33285.fb2
— «Все это враки».
— «Нет, не враки… Спросите Ивана Иваныча: вот он там, в биллиардной… Эй, эй!»
— «Ивван!..»
— «Иван Иваныч!»
— «Ивван Ивваныч Иванов…»
— «И какая же ты, Иван Иваныч, свинья!»
Где-то подняли дым коромыслом; оттуда машина, как десяток крикливых рогов, в копоть бросивших уши рвущие звуки, — вдруг рявкнула: под машиной купец, Иван Иваныч Иванов, махая зеленой бутылкою, встал в плясовую позицию с дамой в растерзанной кофточке; там горела грязь ее нечистых ланит; из-под рыжих волос, из-под павших на лоб малиновых перьев, к губам прижимая платок, чтобы вслух не икать, пучеглазая дама смеялась; и в смехе запрыгали груди; ржал Иван Иваныч Иванов; публика пьяная разгремелась вокруг.
Николай Аполлонович глядел изумленно: как он мог попасть в такое поганое место и в такой поганой компании в те минуты, когда?..
— «Ха-ха-ха-ха-ха-ха», — разревелась все та же пьяная кучка, когда Иван Иваныч Иванов схватил свою даму за волосы и пригнул ее к полу, отрывая громадное малиновое перо; дама плакала, ожидая побоев; но купца успели вовремя от нее оторвать. Ожесточенно, мучительно в дикой машине, взревая и бацая бубнами, страшная старина, как на нас из глубин набегающий вулканический взрыв подземных неистовств, звуком крепла, разрасталась и плакала в ресторанное зало из труб золотых: «Ууймии-теесь ваалнеения страа-аа-сти…»
— «Уу-снии безнаа-дее-жнаа-ее сее-ее-рдцее…»

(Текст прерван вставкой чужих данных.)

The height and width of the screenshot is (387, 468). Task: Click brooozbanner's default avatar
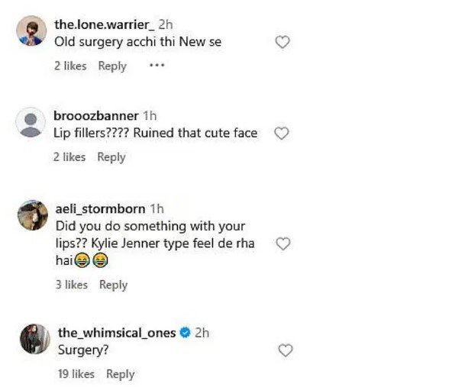click(31, 122)
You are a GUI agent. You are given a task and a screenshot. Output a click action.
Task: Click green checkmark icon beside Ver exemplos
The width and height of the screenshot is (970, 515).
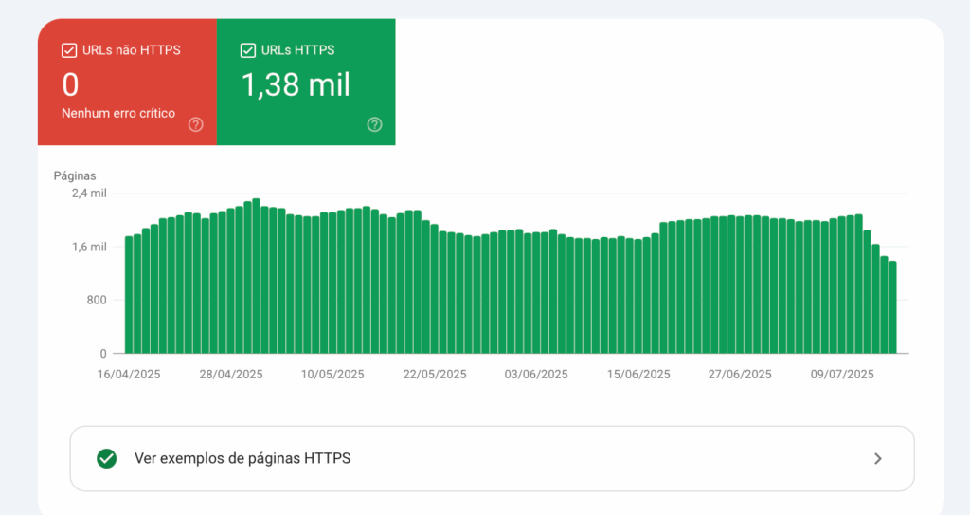point(107,459)
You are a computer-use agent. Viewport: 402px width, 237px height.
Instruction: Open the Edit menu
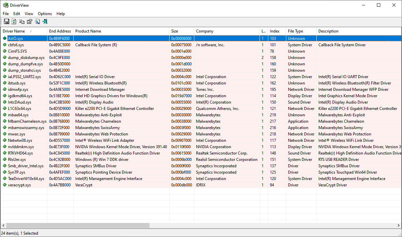pyautogui.click(x=16, y=14)
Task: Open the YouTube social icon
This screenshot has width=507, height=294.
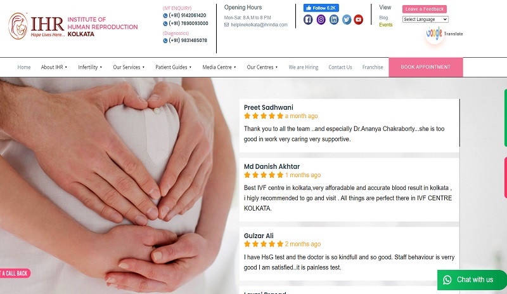Action: pyautogui.click(x=358, y=20)
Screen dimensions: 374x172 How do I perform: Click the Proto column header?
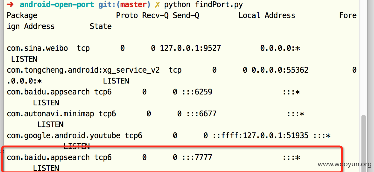coord(127,16)
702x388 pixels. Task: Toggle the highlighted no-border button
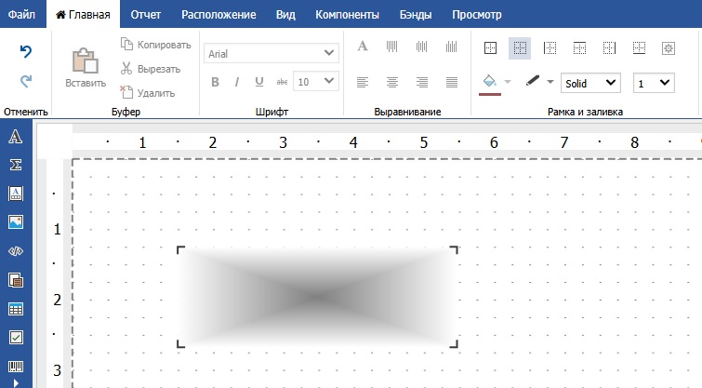click(x=520, y=47)
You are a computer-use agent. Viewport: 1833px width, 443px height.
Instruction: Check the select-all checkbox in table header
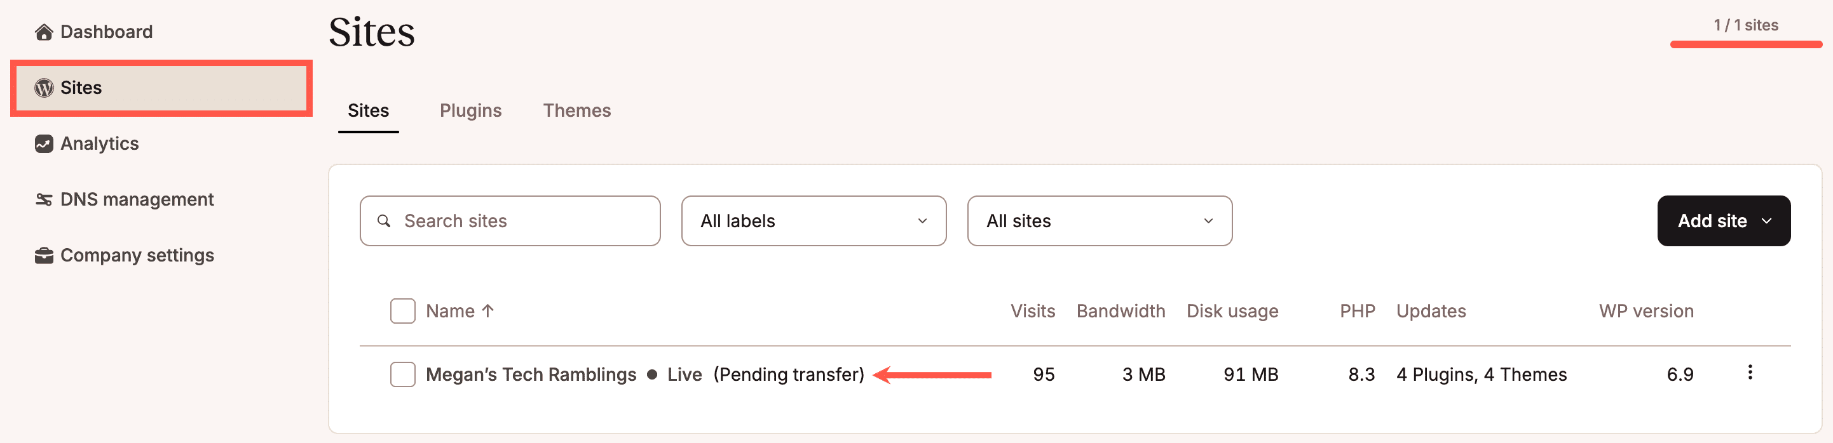click(402, 311)
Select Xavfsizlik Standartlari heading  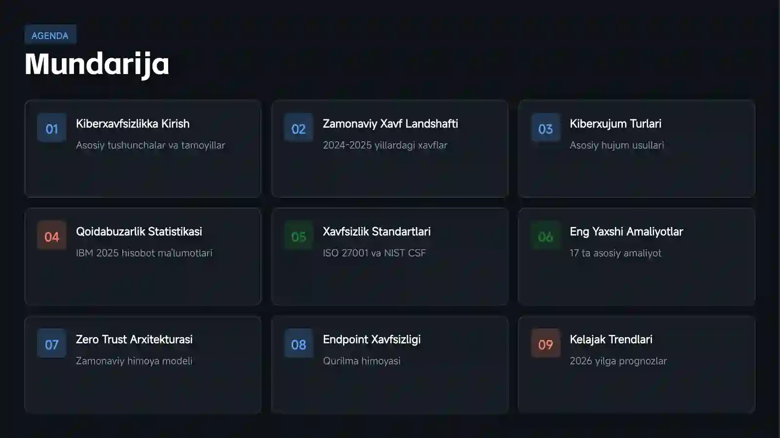point(376,231)
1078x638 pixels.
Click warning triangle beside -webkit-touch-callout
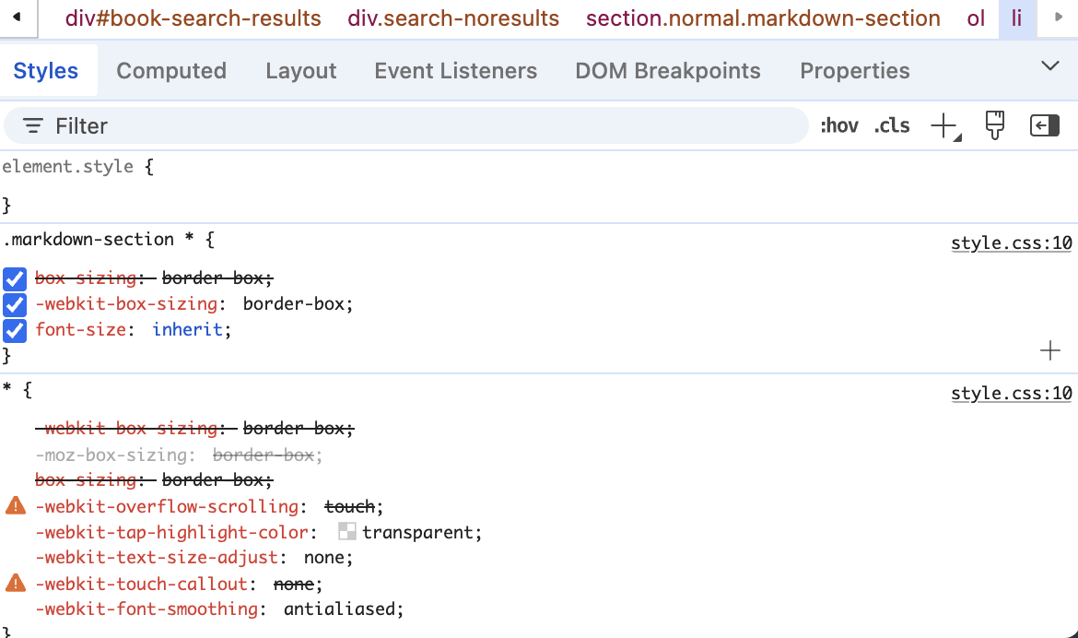13,583
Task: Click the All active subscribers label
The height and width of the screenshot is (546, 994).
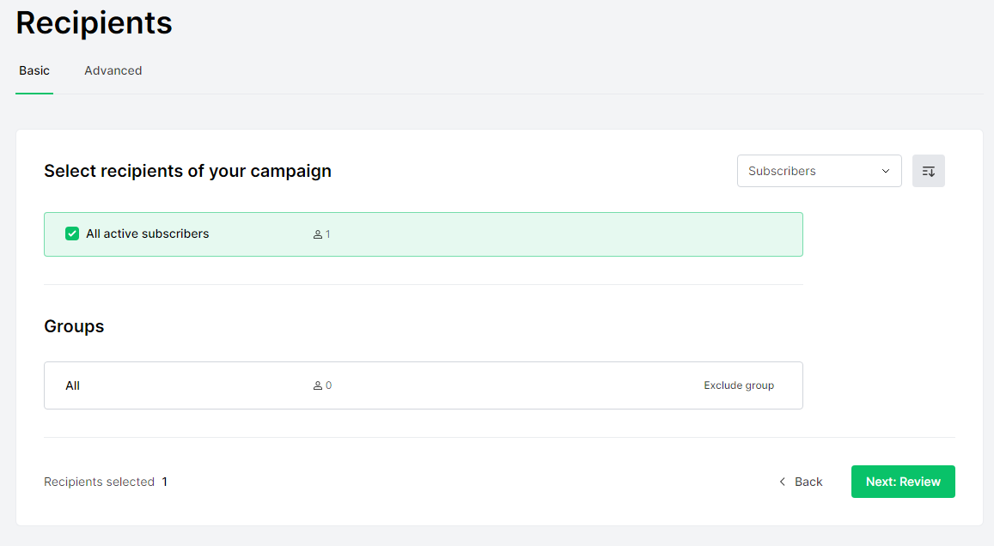Action: (147, 234)
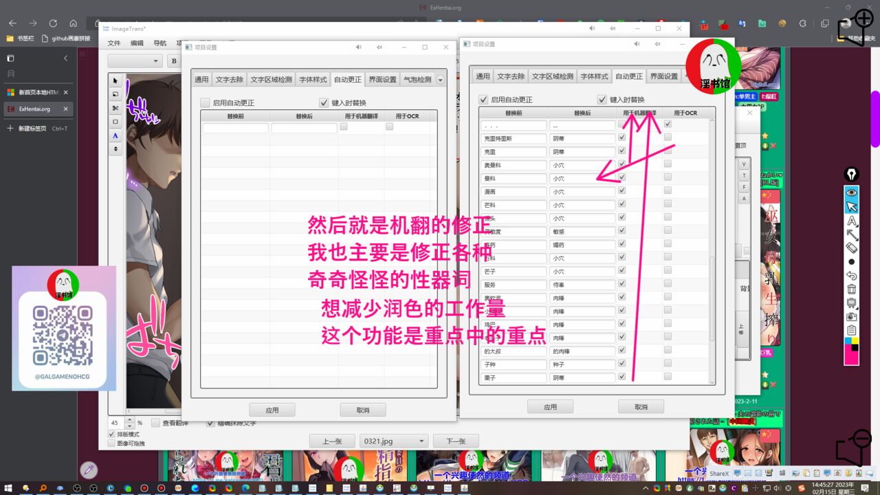The height and width of the screenshot is (495, 880).
Task: Click the trash can delete icon
Action: (851, 289)
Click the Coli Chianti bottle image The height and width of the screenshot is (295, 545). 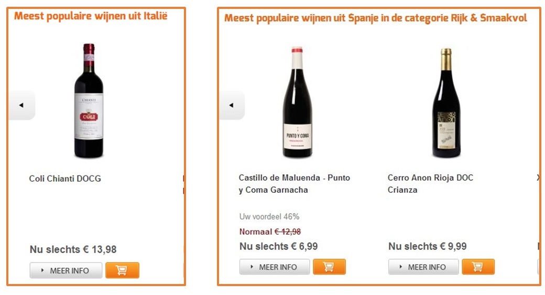point(89,101)
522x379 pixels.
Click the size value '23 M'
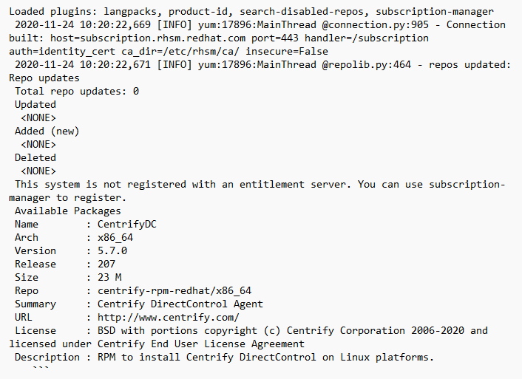point(109,278)
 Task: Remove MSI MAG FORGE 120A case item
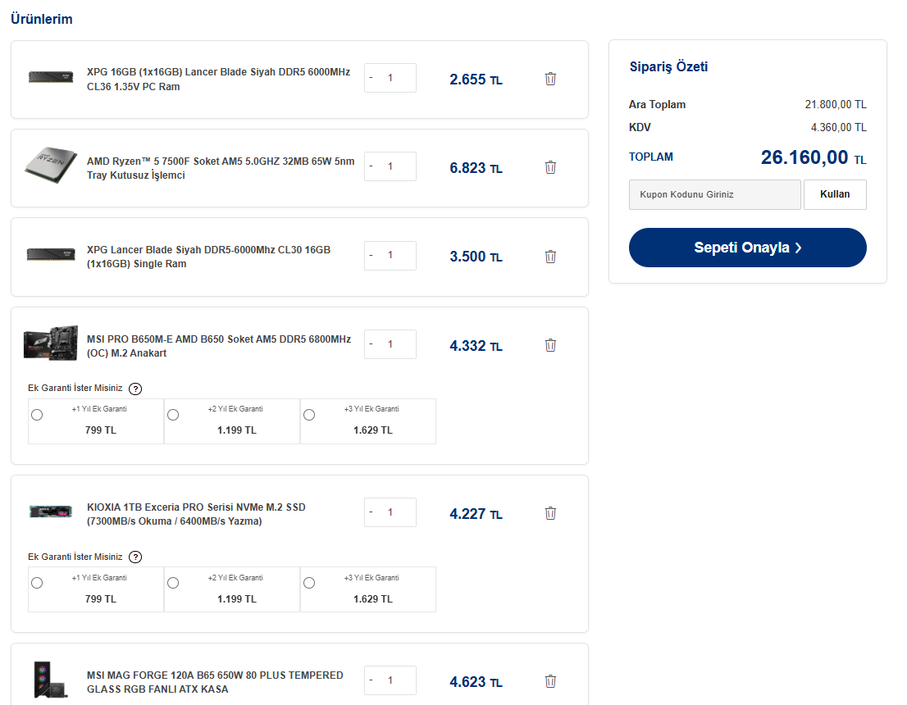[550, 681]
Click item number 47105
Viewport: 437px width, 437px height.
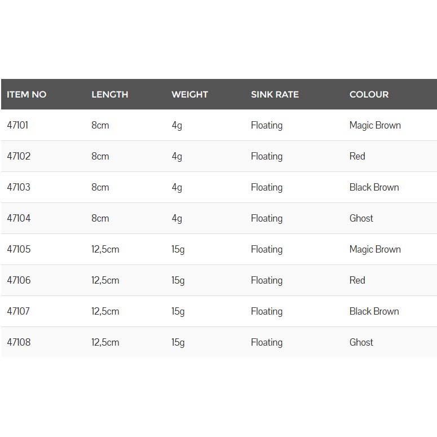click(19, 249)
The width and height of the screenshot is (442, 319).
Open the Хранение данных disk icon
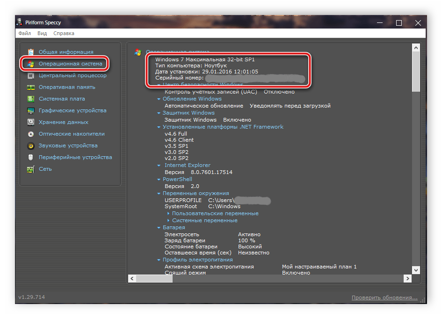tap(31, 122)
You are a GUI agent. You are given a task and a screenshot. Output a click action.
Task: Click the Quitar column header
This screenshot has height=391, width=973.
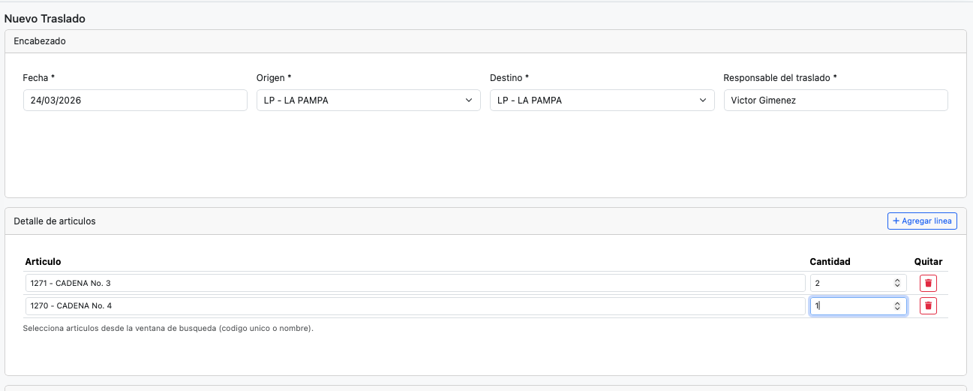coord(928,261)
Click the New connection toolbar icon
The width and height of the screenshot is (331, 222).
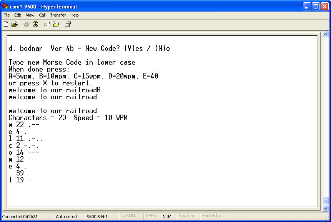coord(6,24)
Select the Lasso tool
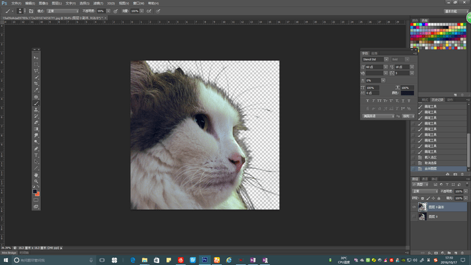Screen dimensions: 471x265 pyautogui.click(x=36, y=69)
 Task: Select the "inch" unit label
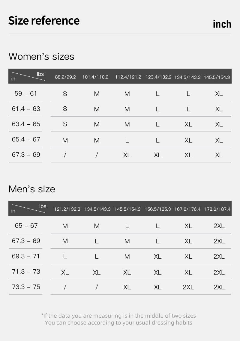point(222,24)
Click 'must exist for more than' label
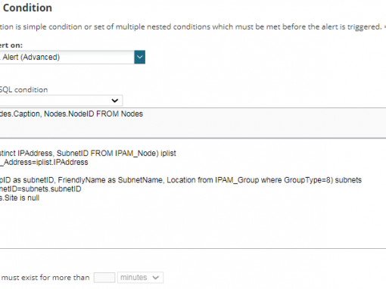386x289 pixels. pyautogui.click(x=45, y=278)
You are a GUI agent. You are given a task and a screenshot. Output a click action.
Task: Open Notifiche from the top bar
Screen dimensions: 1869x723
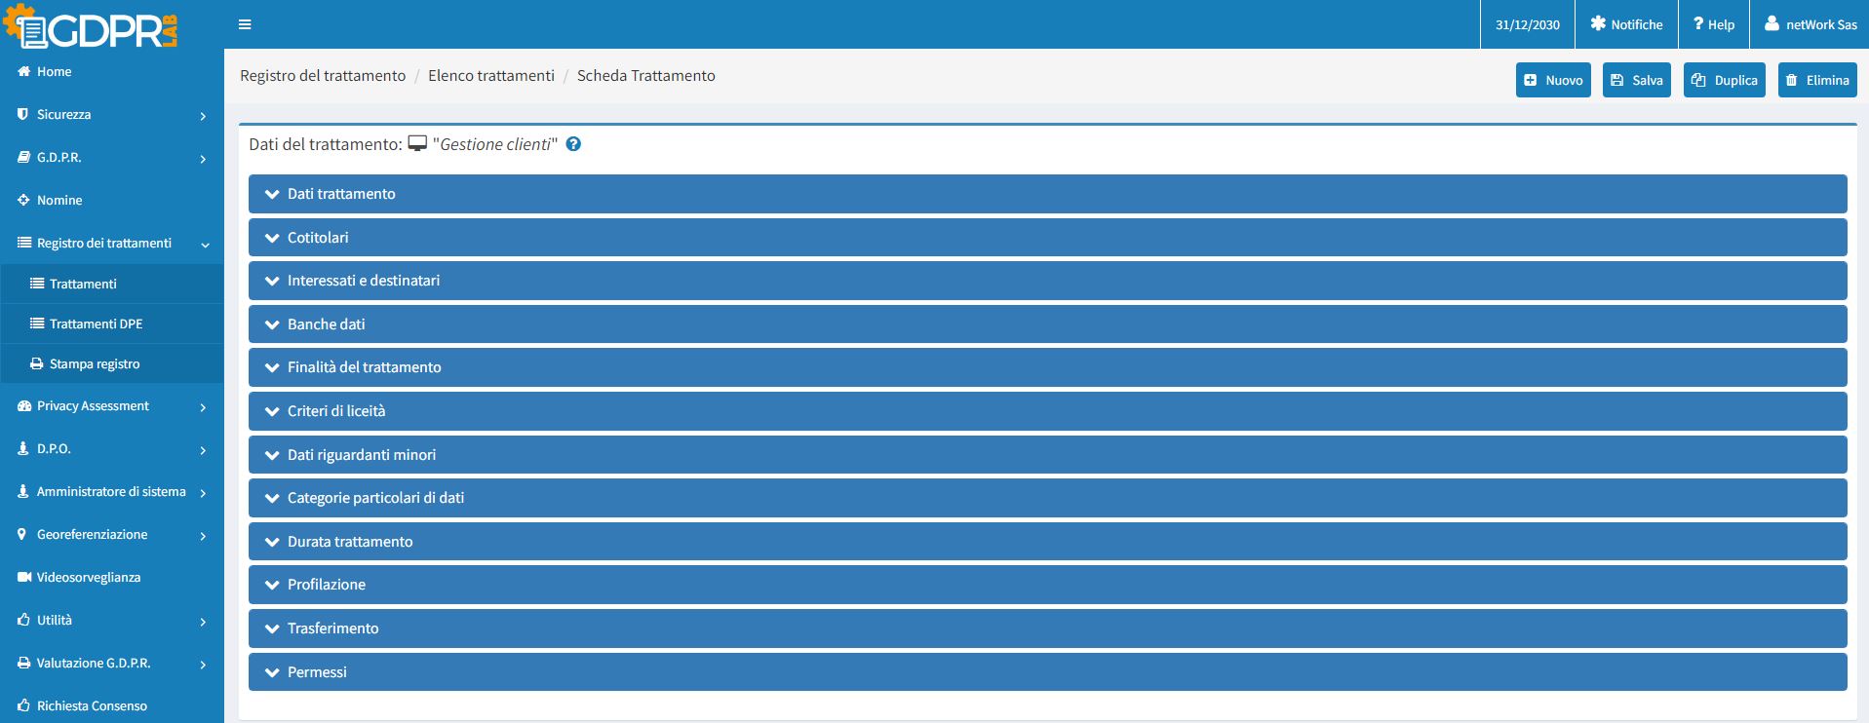point(1625,24)
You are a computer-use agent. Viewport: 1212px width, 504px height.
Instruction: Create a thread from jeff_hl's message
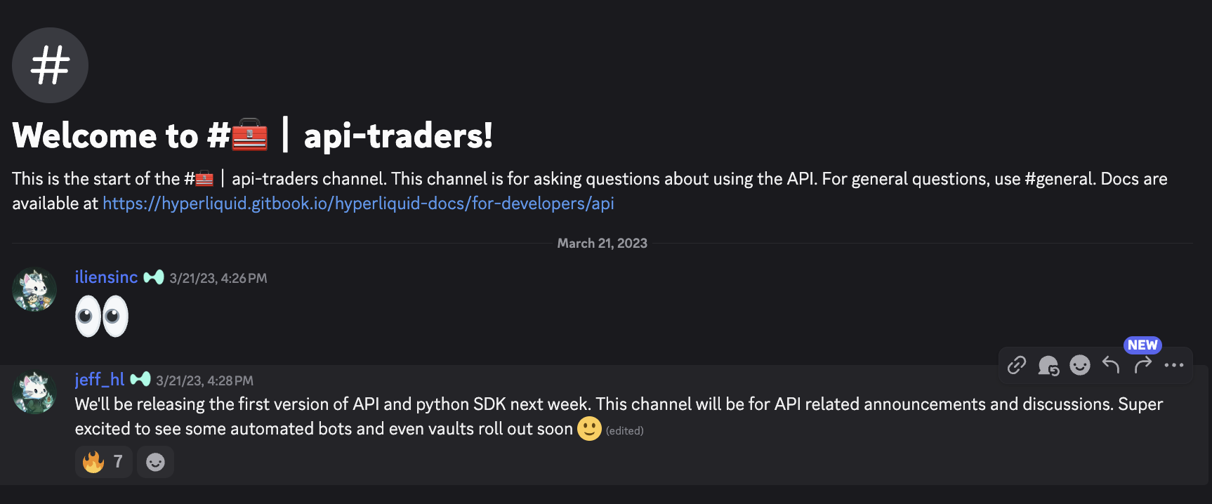coord(1048,365)
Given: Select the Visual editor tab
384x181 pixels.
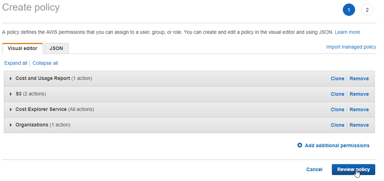Looking at the screenshot, I should pos(23,48).
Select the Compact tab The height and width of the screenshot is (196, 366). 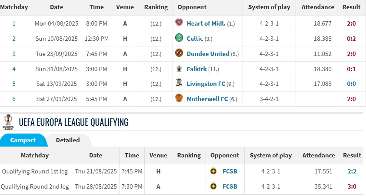point(23,140)
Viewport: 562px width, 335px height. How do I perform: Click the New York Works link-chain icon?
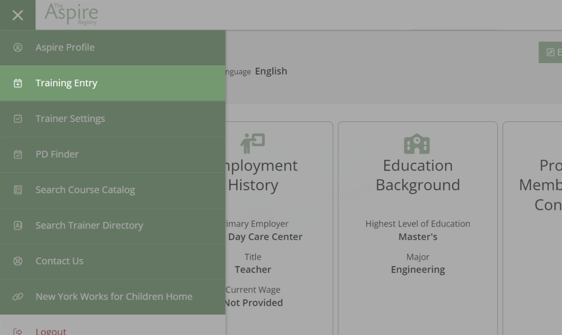pos(18,297)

. . . . . . . . . . . . . . . . . . . .
— «Ха-ха-ха-ха-ха-ха!..»
Вон грязные комнаты старого, адского кабачка; вон его стены; стены эти расписаны рукой маляра: кипень финских валов, откуда — из далей, проницая мозглый и зеленоватый туман, на теневых больших парусах к Петербургу опять полетели судна осмоленные снасти.
— «Признавайтесь-ка… Эй, две рюмочки водки! — признайтесь…» — выкрикивал Павел Яковлевич Морковин — белый, белый: обрюзгший — весь оплыл, ожирел; белое, желтоватое личико казалось все ж худеньким, хотя расплылось, ожирело: здесь — мешком; здесь — сосочком; здесь — белою бородавочкой…
— «Я бьюсь об заклад, что для вас представляю загадку, над которою в эту минуту тщетно работает ваш умственный аппарат…»
Вон, вон столик: за столиком сорокапятилетний моряк, одетый в черную кожу (и как будто — голландец), синеватым лицом наклонился над рюмкою.
— «Вам с пикончиком?..»
Кровавые губы голландца — в который раз? — там тянули пламенем жгущий аллаш…
— «Так с пикончиком?»
А рядом с голландцем, за столиком грузно так опустилась тяжеловесная, будто из камня, громада.
— «С пикончиком».
Чернобровая, черноволосая, — громада смеялась двусмысленно на Николая Аполлоновича.
— «Ну-с, молодой человек?» — раздался в это время над ухом его тенорок незнакомца.
— «Что такое?»
— «Что вы скажете о моем поведении на улице?»
И казалось, что та вот громада кулаком ударит по столику — треск рассевшихся досок, звон разбитых стаканчиков огласит ресторан.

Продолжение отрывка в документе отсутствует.